## The input

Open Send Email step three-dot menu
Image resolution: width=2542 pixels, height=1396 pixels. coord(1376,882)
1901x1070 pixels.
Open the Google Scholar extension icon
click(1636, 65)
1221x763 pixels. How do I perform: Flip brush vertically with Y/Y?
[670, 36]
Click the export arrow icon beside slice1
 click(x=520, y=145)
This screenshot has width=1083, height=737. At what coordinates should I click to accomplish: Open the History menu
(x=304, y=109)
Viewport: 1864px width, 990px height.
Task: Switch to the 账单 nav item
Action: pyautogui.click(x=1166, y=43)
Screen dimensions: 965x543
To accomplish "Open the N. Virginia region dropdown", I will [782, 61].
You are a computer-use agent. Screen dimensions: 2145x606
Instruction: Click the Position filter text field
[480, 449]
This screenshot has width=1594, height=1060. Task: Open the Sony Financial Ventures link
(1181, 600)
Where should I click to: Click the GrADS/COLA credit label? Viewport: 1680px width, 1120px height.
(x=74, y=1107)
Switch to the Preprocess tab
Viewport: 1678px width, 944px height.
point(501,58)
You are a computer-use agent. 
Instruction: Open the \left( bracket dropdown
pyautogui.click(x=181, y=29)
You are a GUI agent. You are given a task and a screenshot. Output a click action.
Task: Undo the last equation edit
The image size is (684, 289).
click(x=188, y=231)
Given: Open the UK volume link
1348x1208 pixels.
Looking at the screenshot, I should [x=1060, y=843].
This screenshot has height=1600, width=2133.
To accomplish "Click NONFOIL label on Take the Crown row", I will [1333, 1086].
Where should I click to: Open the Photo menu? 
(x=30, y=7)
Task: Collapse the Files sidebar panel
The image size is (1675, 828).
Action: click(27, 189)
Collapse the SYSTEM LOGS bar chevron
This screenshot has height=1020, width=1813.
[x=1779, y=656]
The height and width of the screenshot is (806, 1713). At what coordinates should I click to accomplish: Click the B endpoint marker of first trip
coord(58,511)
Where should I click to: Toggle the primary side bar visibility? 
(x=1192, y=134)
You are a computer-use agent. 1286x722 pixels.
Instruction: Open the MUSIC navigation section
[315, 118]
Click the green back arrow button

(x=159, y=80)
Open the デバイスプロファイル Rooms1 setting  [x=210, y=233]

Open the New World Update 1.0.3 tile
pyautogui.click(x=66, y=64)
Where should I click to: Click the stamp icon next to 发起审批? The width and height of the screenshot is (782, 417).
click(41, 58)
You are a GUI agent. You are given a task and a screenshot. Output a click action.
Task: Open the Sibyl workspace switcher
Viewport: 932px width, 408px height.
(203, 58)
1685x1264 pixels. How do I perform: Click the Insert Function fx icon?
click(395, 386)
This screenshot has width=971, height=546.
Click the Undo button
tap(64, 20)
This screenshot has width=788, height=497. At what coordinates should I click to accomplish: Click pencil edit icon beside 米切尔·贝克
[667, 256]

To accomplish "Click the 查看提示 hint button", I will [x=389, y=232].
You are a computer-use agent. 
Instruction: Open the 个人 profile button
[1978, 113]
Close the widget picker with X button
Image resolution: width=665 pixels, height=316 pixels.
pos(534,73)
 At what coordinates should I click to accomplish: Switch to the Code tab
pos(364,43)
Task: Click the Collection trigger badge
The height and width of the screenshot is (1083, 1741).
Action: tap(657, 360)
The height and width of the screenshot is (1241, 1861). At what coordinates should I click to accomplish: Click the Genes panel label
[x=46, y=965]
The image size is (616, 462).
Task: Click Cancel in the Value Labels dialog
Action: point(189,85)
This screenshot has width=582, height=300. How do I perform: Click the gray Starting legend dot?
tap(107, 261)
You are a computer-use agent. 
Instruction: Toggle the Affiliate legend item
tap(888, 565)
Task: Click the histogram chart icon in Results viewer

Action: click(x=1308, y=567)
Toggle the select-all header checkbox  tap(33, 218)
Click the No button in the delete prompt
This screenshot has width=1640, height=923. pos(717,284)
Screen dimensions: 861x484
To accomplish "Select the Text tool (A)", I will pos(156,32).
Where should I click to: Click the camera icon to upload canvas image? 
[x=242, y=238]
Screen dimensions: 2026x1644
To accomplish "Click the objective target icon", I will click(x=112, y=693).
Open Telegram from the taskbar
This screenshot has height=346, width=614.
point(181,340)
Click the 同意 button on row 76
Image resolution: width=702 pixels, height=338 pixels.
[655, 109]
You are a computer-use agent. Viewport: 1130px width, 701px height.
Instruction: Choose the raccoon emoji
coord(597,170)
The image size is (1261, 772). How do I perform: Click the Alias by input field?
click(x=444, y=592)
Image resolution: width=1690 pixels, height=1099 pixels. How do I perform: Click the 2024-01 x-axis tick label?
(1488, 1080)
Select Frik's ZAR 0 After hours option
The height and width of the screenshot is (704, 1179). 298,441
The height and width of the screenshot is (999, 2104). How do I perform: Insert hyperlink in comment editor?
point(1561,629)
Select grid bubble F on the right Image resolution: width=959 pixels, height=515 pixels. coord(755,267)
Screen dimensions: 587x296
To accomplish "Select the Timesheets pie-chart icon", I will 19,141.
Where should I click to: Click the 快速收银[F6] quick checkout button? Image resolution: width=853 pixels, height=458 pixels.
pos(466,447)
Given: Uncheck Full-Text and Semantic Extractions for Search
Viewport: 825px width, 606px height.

## What to do
Your job is to retype all of the material exactly.

## Result of the task
Open Send Email step three-dot menu
Image resolution: width=2542 pixels, height=1396 pixels. coord(1376,882)
1901x1070 pixels.
Open the Google Scholar extension icon
click(1636, 65)
1221x763 pixels. How do I perform: Flip brush vertically with Y/Y?
[670, 36]
Click the export arrow icon beside slice1
 click(x=520, y=145)
This screenshot has width=1083, height=737. At what coordinates should I click to accomplish: Open the History menu
(x=304, y=109)
Viewport: 1864px width, 990px height.
Task: Switch to the 账单 nav item
Action: pyautogui.click(x=1166, y=43)
Screen dimensions: 965x543
To accomplish "Open the N. Virginia region dropdown", I will [782, 61].
You are a computer-use agent. Screen dimensions: 2145x606
Instruction: Click the Position filter text field
[480, 449]
This screenshot has width=1594, height=1060. Task: Open the Sony Financial Ventures link
(1181, 600)
Where should I click to: Click the GrADS/COLA credit label? Viewport: 1680px width, 1120px height.
(x=74, y=1107)
Switch to the Preprocess tab
Viewport: 1678px width, 944px height.
point(501,58)
You are a computer-use agent. 
Instruction: Open the \left( bracket dropdown
pyautogui.click(x=181, y=29)
You are a GUI agent. You are given a task and a screenshot. Output a click action.
Task: Undo the last equation edit
The image size is (684, 289).
click(x=188, y=231)
Given: Open the UK volume link
1348x1208 pixels.
Looking at the screenshot, I should [x=1060, y=843].
This screenshot has height=1600, width=2133.
To accomplish "Click NONFOIL label on Take the Crown row", I will [1333, 1086].
Where should I click to: Open the Photo menu? 
(x=30, y=7)
Task: Collapse the Files sidebar panel
The image size is (1675, 828).
Action: click(27, 189)
Collapse the SYSTEM LOGS bar chevron
This screenshot has height=1020, width=1813.
[x=1779, y=656]
The height and width of the screenshot is (806, 1713). At what coordinates should I click to accomplish: Click the B endpoint marker of first trip
coord(58,511)
Where should I click to: Toggle the primary side bar visibility? 
(x=1192, y=134)
You are a computer-use agent. 1286x722 pixels.
Instruction: Open the MUSIC navigation section
[315, 118]
Click the green back arrow button

(x=159, y=80)
Open the デバイスプロファイル Rooms1 setting  [x=210, y=233]

Open the New World Update 1.0.3 tile
pyautogui.click(x=66, y=64)
Where should I click to: Click the stamp icon next to 发起审批? The width and height of the screenshot is (782, 417).
click(41, 58)
You are a GUI agent. You are given a task and a screenshot. Output a click action.
Task: Open the Sibyl workspace switcher
Viewport: 932px width, 408px height.
(203, 58)
1685x1264 pixels. How do I perform: Click the Insert Function fx icon?
click(395, 386)
This screenshot has width=971, height=546.
Click the Undo button
tap(64, 20)
This screenshot has width=788, height=497. At what coordinates should I click to accomplish: Click pencil edit icon beside 米切尔·贝克
[667, 256]

To accomplish "Click the 查看提示 hint button", I will [x=389, y=232].
You are a computer-use agent. 
Instruction: Open the 个人 profile button
[1978, 113]
Close the widget picker with X button
Image resolution: width=665 pixels, height=316 pixels.
pos(534,73)
 At what coordinates should I click to accomplish: Switch to the Code tab
pos(364,43)
Task: Click the Collection trigger badge
The height and width of the screenshot is (1083, 1741).
Action: tap(657, 360)
The height and width of the screenshot is (1241, 1861). At what coordinates should I click to accomplish: Click the Genes panel label
[x=46, y=965]
The image size is (616, 462).
Task: Click Cancel in the Value Labels dialog
Action: point(189,85)
This screenshot has width=582, height=300. How do I perform: Click the gray Starting legend dot?
tap(107, 261)
You are a computer-use agent. 
Instruction: Toggle the Affiliate legend item
tap(888, 565)
Task: Click the histogram chart icon in Results viewer

Action: click(x=1308, y=567)
Toggle the select-all header checkbox  tap(33, 218)
Click the No button in the delete prompt
This screenshot has width=1640, height=923. pos(717,284)
Screen dimensions: 861x484
To accomplish "Select the Text tool (A)", I will pos(156,32).
Where should I click to: Click the camera icon to upload canvas image? 
[x=242, y=238]
Screen dimensions: 2026x1644
To accomplish "Click the objective target icon", I will click(x=112, y=693).
Open Telegram from the taskbar
This screenshot has height=346, width=614.
point(181,340)
Click the 同意 button on row 76
Image resolution: width=702 pixels, height=338 pixels.
[655, 109]
You are a computer-use agent. Viewport: 1130px width, 701px height.
Instruction: Choose the raccoon emoji
coord(597,170)
The image size is (1261, 772). How do I perform: Click the Alias by input field?
click(x=444, y=592)
Image resolution: width=1690 pixels, height=1099 pixels. How do I perform: Click the 2024-01 x-axis tick label?
(1488, 1080)
Select Frik's ZAR 0 After hours option
The height and width of the screenshot is (704, 1179). 298,441
The height and width of the screenshot is (999, 2104). How do I perform: Insert hyperlink in comment editor?
point(1561,629)
Select grid bubble F on the right Image resolution: width=959 pixels, height=515 pixels. coord(755,267)
Screen dimensions: 587x296
To accomplish "Select the Timesheets pie-chart icon", I will 19,141.
Where should I click to: Click the 快速收银[F6] quick checkout button? Image resolution: width=853 pixels, height=458 pixels.
pos(466,447)
Given: Uncheck Full-Text and Semantic Extractions for Search
Viewport: 825px width, 606px height.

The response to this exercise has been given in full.